▶ **EXERCISE DIRECTIONS**
Take the lines in the records from the one containing "Task: Add to cart with Sepete ekle" through the one containing "point(407,11)", and replace "wishlist" with "favorites". Return only those lines, with nothing else altered.

[Raw records]
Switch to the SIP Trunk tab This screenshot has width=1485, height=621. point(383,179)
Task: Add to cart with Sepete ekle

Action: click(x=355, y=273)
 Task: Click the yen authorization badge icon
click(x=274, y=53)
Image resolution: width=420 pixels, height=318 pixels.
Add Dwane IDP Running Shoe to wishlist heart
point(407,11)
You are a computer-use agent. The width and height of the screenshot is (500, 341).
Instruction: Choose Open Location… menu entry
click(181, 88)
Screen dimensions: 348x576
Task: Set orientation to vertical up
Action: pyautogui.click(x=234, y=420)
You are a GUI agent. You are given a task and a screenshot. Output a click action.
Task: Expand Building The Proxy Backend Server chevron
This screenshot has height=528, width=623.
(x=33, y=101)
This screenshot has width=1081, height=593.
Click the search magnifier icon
--
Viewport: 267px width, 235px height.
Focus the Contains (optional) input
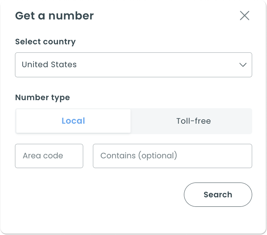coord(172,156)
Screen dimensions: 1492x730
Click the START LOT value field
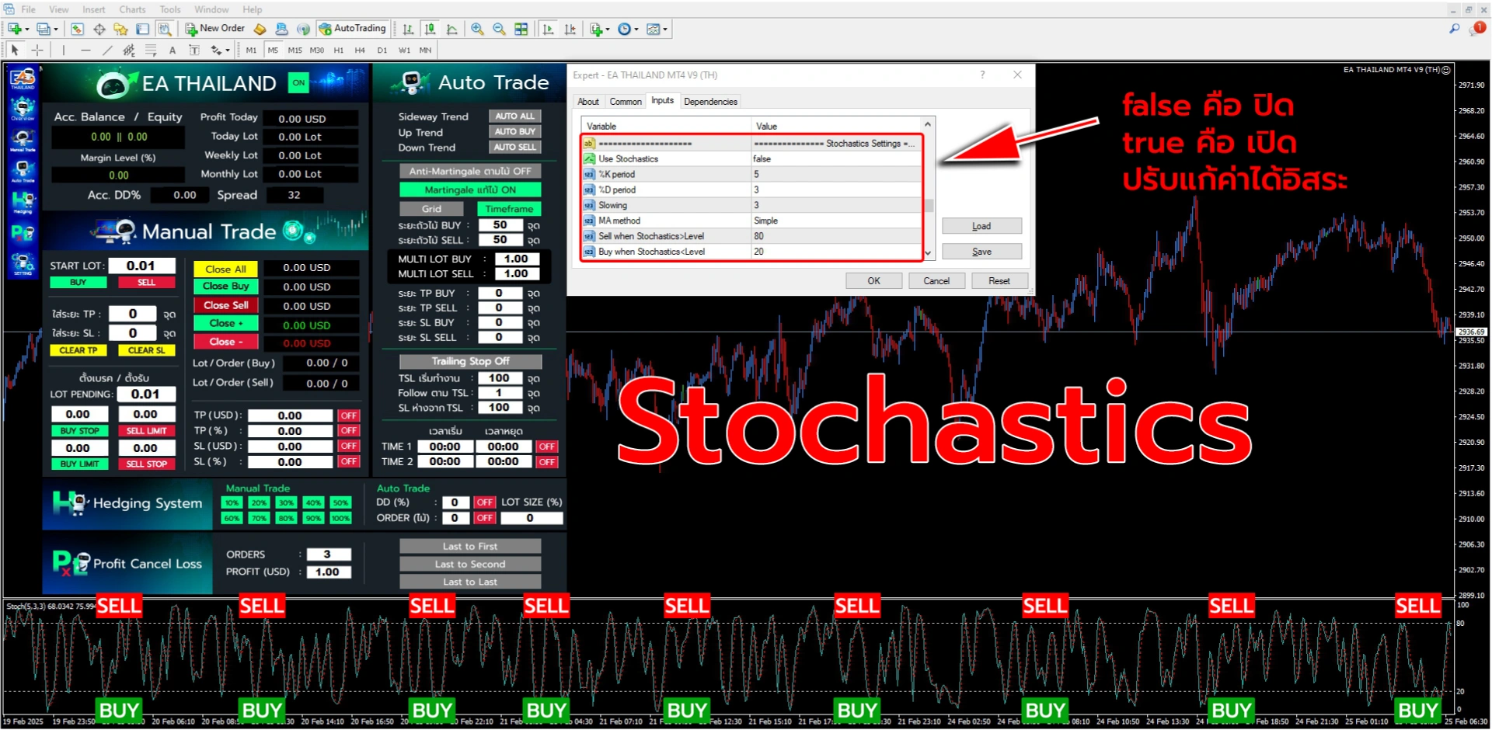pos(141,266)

▶ **WRITTEN SOLUTION**
Task: Add to cart with Sepete ekle

Action: click(x=355, y=273)
 Task: Click the yen authorization badge icon
click(x=274, y=53)
Image resolution: width=420 pixels, height=318 pixels.
Add Dwane IDP Running Shoe to favorites heart
point(407,11)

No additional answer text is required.